* _Task_
Lift out all lines below that contain "June".

──────── The data ────────

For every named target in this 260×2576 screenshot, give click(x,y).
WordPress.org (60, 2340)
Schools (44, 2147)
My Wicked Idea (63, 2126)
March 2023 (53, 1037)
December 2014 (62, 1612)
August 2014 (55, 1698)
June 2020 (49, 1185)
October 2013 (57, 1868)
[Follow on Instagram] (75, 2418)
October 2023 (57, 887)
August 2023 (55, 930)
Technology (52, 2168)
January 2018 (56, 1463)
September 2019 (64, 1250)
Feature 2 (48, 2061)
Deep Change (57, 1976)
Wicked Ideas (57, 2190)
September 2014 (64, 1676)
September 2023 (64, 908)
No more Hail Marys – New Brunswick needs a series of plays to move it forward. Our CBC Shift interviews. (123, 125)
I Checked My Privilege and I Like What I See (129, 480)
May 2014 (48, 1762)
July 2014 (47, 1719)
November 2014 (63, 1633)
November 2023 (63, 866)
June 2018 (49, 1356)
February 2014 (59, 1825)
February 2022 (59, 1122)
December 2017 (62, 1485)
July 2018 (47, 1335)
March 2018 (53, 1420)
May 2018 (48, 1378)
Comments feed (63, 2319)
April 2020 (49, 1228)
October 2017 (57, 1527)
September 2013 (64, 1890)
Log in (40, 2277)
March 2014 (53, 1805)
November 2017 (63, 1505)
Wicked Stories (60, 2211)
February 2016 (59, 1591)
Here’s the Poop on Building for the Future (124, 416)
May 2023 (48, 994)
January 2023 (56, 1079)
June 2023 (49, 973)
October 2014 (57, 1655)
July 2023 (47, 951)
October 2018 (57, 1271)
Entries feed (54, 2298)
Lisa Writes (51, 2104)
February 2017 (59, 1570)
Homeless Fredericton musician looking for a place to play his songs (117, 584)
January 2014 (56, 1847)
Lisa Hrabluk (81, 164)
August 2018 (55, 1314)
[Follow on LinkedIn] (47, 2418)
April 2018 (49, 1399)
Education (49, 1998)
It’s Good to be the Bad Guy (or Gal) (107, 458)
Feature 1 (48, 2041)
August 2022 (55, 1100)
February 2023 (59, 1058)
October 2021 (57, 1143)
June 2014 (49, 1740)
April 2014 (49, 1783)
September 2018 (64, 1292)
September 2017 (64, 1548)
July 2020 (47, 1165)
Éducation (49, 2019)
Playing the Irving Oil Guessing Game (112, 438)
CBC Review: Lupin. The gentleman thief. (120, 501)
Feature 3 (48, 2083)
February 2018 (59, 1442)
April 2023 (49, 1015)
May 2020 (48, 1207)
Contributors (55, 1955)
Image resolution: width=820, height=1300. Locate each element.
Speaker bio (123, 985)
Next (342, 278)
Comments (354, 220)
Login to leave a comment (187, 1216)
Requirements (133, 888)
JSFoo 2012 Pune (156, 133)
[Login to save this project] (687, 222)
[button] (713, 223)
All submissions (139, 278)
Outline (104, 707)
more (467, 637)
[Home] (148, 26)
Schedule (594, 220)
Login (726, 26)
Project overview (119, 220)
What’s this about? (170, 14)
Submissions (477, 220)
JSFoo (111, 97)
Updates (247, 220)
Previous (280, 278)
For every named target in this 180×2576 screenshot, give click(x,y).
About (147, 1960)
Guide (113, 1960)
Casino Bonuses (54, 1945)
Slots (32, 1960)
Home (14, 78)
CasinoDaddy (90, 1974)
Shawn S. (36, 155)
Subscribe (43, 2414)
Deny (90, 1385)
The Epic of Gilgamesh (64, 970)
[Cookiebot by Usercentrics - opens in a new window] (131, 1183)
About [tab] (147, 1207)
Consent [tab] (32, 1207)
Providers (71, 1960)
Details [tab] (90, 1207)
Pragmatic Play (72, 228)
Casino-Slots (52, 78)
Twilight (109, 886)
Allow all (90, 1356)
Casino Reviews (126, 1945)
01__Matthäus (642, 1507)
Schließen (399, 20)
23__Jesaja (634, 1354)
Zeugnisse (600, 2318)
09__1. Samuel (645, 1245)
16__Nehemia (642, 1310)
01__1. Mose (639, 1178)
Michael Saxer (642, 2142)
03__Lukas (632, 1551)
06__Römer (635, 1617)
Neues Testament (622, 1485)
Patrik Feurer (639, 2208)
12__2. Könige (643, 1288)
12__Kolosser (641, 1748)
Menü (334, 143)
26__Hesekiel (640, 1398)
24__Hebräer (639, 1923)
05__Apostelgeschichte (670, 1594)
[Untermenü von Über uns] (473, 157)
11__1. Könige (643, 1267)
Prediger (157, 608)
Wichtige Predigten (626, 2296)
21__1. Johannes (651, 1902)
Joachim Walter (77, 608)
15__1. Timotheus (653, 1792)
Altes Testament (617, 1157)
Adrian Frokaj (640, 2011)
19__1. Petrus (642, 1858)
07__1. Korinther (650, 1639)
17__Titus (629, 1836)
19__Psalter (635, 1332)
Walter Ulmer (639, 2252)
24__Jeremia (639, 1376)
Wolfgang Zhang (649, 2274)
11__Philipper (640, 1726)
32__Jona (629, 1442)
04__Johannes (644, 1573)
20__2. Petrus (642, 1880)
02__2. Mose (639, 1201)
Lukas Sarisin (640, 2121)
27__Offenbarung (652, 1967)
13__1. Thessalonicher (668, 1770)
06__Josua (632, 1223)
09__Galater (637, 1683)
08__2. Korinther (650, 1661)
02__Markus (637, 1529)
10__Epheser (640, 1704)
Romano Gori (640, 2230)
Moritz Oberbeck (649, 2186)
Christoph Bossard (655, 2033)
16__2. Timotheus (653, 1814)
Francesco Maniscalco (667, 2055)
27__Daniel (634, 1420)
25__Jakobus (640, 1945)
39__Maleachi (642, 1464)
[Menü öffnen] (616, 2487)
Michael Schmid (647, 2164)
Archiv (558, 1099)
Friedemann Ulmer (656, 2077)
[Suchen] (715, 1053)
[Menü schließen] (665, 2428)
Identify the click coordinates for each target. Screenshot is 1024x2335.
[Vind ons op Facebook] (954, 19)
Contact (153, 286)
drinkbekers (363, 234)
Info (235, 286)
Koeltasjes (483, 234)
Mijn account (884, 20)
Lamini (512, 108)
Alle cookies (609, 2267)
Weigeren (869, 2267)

────────

* _Output for this exercise_
June 2020 (49, 1185)
June 2018 (49, 1356)
June 2023 (49, 973)
June 2014 (49, 1740)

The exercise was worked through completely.